Self Defense

punch

I took a self defense class for women last night.  While it was therapeutic to punch some pads to practice the moves we were being taught to get away from a hypothetical attacker, we were practicing moves to get away from a hypothetical attacker.  I found myself holding back tears for most of the class.  Afterwards, I debriefed at a friend’s house (who was also in the class).  A bunch of anger came up that was “unrelated” – about classes, lack of feedback before being handed a midterm, lack of or changes in structure, etc.

Really, though, the anger about “everything” is really (mostly) about the society we’ve set up and labeled “the American Dream.”  As I mentioned, women live in a much more dangerous world than men.  I’m angry about that.  What I’m also angry about is, while the class was being offered in service of the goal of changing this culture of gender-based violence (statistically, that means men=perpetrators / women=victims plus a prevalent mentality of victim blaming, minimizing and judging), the class is being offered to women.  That is, the onus is still on us, women, to defend ourselves.  Do they even offer classes for men on how to not attack women?  Maybe somewhere.  My point is that the fact that it’s dangerous for a woman to walk through a dark parking lot alone precisely because she is female  is not really women’s fault (and yes, I know, men get attacked, men can be sexually assaulted.  I know.  And I don’t want to hear it.  The numbers reveal that women are at a MUCH greater risk of being harmed by a man – this includes leering, catcalling, elevator-eyed, etc.  But, to be fair, this is what it might look like if the genders were reversed when it comes to sexism and walking through this world as a woman.)  Women alone are not going to solve this problem, not matter how good we can get at kicking a guy’s ass.

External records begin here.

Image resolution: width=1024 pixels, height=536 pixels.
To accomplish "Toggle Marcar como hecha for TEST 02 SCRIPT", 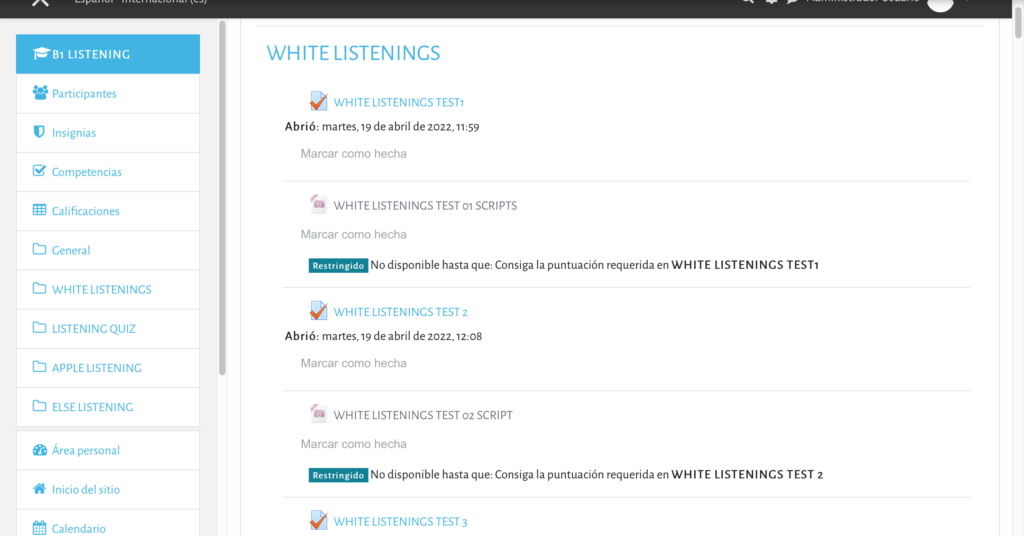I will point(353,444).
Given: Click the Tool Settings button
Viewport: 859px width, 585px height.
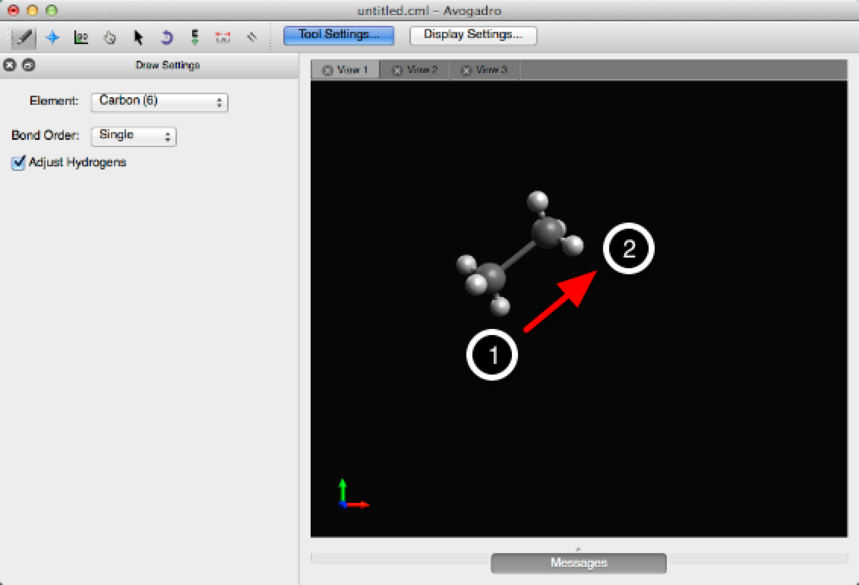Looking at the screenshot, I should tap(338, 35).
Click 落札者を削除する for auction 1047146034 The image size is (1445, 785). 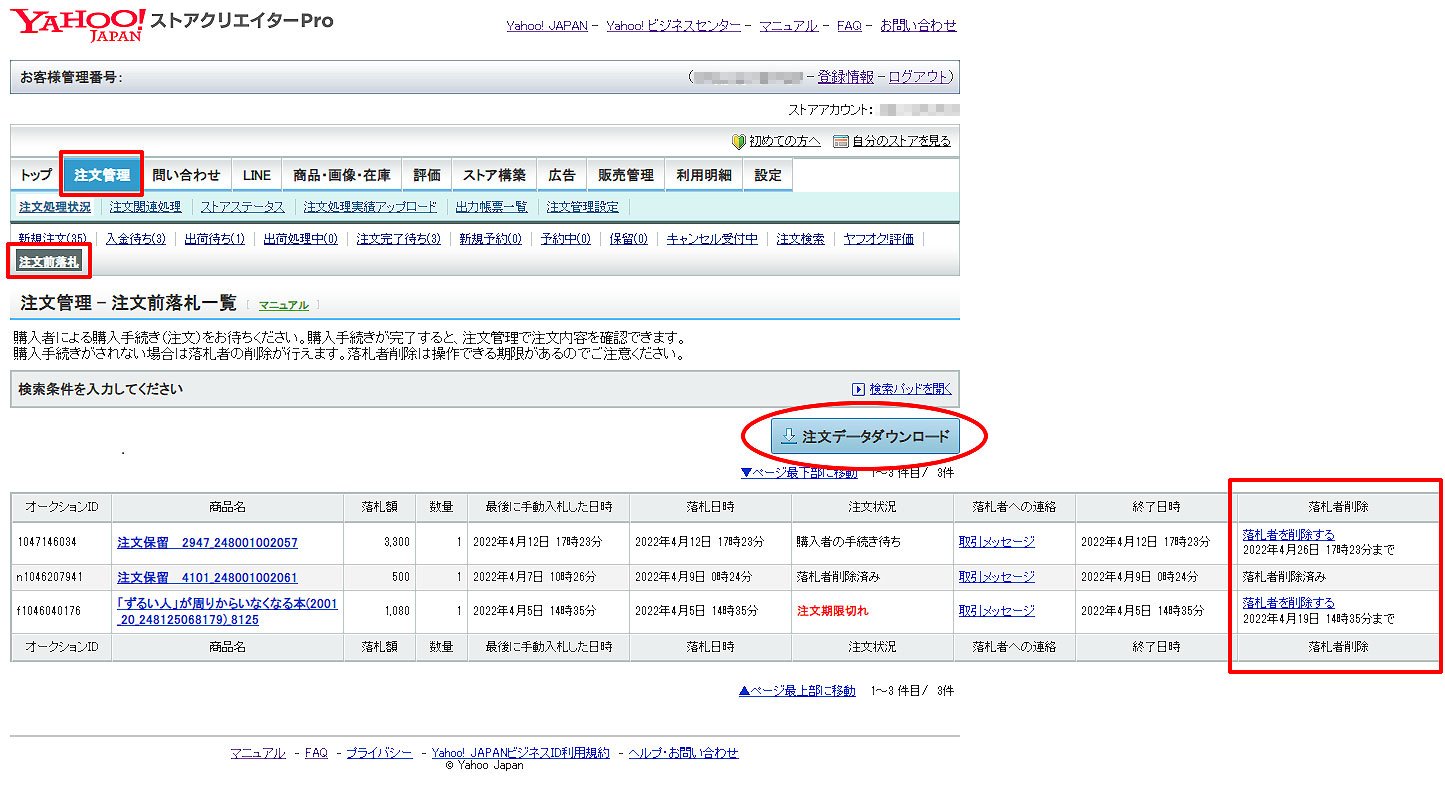coord(1288,535)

The profile of perpetrator reveals a need for control.  These are premeditated acts borne of complete disregard for the humanity of the other in favor of assuaging the insecurity of the self.  The need for control is about power.  Power, at least in my opinion, is a massive theological problem.  I haven’t totally detangled this yet; here are my *initial* thoughts:

Power isn’t necessarily the problem: we all want God to be powerful.  Powerful enough to save, powerful enough to heal, powerful enough to overcome this destroyed world hell bent on death.  It seems, then, that it is the *desire* for power that is the problem.  God does not desire to be omnipotence, God is omnipotent.  And no human being is.  Therefore, we can only want power and get it by derivation.  In this way, the core of power, the essence of its nature, is hunger.  The course of power, its inevitable rut, is bondage.  The cure of power, its unending end, is conquest.  And the power of power, its lifeblood, is in remaining secret.

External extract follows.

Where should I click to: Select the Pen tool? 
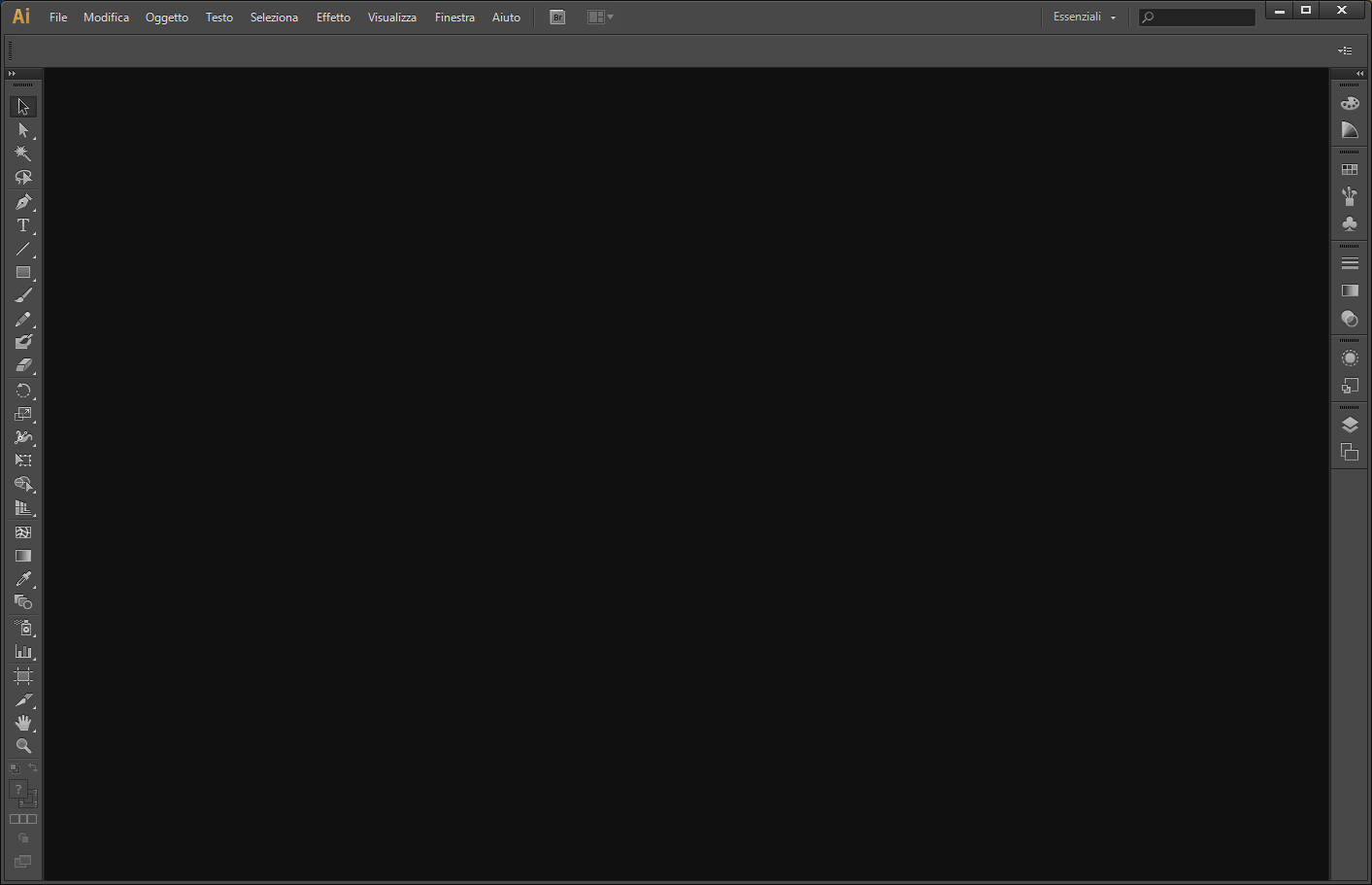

So what does this mean for self defense?  I’ll admit, I have only a Cliff-Notes understanding of Jesus’ word on self defense: in terms of religious persecution, you are to willingly give up your life; in terms of violence, the only way to end the cycle is to take it into Himself (notice I said “is” not “was” – this thang ain’t over yet).  In terms of power, Jesus emptied Himself volitionally (i.e, became hunger).  Jesus bound Himself to us and to God freely (i.e, lived as human-and-divine union as a completely free act).   Jesus today remains largely hidden, thus preserving our freedom (i.e., He compels no one to Himself except those that are compelled by love, which is by definition free).  And yet, Jesus also left footprints in the sand, no body in a tomb, and blood on a tree (i.e., Jesus is the revelation of the otherwise unseen God).  Is the way we “be like Jesus” to mimic these behaviors, follow-the-leader-style?  Or is there something far deeper, much more far-reaching than monkey-see, monkey-do?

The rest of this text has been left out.